▸ What to produce
Copy word for word, please, the lines of the entries below running from the one containing "Lojas (385, 811)" to the one containing "View all news (215, 824)", both ends included.

▸ Exercise input
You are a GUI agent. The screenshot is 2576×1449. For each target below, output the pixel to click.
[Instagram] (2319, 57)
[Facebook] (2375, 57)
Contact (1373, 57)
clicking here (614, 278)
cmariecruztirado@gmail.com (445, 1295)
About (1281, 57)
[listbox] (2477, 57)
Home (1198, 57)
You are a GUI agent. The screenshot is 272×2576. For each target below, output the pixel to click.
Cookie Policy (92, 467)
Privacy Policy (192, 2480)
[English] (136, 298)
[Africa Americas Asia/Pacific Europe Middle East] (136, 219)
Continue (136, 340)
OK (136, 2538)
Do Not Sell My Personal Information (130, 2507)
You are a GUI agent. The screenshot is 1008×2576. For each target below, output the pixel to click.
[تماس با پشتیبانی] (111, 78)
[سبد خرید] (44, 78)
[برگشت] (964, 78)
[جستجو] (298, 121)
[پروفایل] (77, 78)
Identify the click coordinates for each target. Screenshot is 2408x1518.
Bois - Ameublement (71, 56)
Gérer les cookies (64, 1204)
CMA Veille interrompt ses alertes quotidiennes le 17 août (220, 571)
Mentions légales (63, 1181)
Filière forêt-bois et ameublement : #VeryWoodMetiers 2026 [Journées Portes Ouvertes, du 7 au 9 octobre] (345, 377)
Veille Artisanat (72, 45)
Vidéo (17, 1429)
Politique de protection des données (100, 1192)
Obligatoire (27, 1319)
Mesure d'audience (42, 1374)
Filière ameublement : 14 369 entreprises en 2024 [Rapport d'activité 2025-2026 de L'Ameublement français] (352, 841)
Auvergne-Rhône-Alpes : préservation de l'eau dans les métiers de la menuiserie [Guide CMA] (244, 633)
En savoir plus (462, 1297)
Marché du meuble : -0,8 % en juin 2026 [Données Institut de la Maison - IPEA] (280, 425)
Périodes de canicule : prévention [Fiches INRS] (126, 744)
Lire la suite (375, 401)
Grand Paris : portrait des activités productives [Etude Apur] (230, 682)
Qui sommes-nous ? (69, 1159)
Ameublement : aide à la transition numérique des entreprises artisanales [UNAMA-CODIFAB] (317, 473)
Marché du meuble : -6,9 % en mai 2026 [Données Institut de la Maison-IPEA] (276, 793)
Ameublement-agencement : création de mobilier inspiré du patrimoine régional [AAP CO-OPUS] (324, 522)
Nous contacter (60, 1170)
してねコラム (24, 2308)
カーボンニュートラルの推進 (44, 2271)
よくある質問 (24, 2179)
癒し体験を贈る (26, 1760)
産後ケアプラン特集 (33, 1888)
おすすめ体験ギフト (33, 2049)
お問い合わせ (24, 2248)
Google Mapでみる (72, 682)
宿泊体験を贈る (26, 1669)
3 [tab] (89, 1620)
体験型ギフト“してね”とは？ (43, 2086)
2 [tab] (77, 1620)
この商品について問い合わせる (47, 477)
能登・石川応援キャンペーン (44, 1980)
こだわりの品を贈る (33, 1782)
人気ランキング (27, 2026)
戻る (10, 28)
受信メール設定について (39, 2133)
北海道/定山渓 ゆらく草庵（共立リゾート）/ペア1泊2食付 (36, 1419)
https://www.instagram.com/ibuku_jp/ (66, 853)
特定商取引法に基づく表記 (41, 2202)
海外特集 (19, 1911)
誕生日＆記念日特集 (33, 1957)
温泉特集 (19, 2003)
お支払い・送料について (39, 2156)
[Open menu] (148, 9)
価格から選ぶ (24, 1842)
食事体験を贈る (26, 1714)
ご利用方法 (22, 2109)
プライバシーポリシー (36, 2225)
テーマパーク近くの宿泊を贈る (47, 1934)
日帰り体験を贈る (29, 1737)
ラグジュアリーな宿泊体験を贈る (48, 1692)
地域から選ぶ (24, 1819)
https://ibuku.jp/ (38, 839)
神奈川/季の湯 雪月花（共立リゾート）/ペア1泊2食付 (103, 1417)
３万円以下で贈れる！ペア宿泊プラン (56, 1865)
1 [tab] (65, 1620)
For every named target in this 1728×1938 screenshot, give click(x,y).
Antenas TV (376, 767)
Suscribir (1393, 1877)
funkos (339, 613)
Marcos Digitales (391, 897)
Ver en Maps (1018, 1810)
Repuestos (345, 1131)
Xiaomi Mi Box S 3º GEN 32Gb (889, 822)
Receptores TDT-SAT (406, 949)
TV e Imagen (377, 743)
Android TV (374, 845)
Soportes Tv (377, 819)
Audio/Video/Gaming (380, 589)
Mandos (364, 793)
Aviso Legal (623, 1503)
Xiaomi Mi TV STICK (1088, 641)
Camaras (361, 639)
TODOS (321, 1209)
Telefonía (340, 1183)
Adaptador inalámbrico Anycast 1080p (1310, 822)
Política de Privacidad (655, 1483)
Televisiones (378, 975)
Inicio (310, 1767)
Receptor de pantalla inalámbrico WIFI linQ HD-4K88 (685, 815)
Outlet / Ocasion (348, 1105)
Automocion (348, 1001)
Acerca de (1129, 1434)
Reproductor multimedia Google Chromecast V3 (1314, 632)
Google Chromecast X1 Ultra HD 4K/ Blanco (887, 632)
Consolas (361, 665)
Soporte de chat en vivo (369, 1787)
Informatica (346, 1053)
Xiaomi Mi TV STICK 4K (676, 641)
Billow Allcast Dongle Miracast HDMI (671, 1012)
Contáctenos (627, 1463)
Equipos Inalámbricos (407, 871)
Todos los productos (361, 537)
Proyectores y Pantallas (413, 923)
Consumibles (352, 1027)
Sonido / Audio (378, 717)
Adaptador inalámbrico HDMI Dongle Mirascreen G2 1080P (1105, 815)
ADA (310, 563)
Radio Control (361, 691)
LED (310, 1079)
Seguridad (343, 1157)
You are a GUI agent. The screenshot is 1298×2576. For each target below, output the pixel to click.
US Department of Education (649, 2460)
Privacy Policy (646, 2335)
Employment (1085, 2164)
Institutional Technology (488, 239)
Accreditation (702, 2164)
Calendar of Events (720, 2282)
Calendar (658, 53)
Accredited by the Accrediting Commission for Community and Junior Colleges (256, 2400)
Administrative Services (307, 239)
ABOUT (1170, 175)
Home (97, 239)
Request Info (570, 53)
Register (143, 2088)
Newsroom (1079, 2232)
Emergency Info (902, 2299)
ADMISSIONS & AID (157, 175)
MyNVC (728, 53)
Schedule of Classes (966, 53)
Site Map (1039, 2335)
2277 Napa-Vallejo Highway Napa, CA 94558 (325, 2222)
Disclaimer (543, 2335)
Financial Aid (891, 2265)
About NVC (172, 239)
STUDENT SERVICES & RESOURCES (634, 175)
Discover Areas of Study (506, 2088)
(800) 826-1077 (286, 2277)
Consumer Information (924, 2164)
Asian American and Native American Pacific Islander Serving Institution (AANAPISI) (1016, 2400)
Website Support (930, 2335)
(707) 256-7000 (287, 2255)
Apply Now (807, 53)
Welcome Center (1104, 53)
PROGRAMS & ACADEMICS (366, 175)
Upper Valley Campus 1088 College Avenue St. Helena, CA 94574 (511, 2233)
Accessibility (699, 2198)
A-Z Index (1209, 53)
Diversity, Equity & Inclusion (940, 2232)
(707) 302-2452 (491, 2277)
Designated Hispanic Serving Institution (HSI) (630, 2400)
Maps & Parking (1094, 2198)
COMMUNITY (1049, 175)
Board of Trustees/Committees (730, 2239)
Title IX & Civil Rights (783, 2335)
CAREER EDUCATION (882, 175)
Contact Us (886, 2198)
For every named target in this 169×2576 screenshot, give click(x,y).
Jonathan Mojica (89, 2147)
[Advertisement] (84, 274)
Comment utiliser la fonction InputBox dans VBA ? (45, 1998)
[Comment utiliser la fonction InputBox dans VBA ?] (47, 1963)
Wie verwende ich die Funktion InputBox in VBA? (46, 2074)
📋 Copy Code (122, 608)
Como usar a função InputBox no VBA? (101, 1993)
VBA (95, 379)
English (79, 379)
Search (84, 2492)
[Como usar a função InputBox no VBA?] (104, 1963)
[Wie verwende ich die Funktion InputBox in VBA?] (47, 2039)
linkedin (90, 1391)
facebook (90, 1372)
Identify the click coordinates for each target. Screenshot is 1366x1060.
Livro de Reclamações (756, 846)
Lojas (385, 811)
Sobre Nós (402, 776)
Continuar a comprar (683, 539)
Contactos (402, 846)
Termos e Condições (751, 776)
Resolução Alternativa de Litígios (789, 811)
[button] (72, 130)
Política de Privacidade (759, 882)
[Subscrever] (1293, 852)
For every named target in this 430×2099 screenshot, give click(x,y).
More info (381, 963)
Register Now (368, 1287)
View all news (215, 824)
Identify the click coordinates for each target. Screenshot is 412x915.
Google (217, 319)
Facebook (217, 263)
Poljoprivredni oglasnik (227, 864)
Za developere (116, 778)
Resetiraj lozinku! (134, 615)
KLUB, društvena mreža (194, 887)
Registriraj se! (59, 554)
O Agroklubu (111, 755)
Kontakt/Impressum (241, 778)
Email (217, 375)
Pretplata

▸ Task response
Lojas (385, 811)
Sobre Nós (402, 776)
Continuar a comprar (683, 539)
Contactos (402, 846)
Termos e Condições (751, 776)
Resolução Alternativa de Litígios (789, 811)
[button] (72, 130)
Política de Privacidade (759, 882)
[Subscrever] (1293, 852)
For every named target in this 430×2099 screenshot, give click(x,y).
More info (381, 963)
Register Now (368, 1287)
View all news (215, 824)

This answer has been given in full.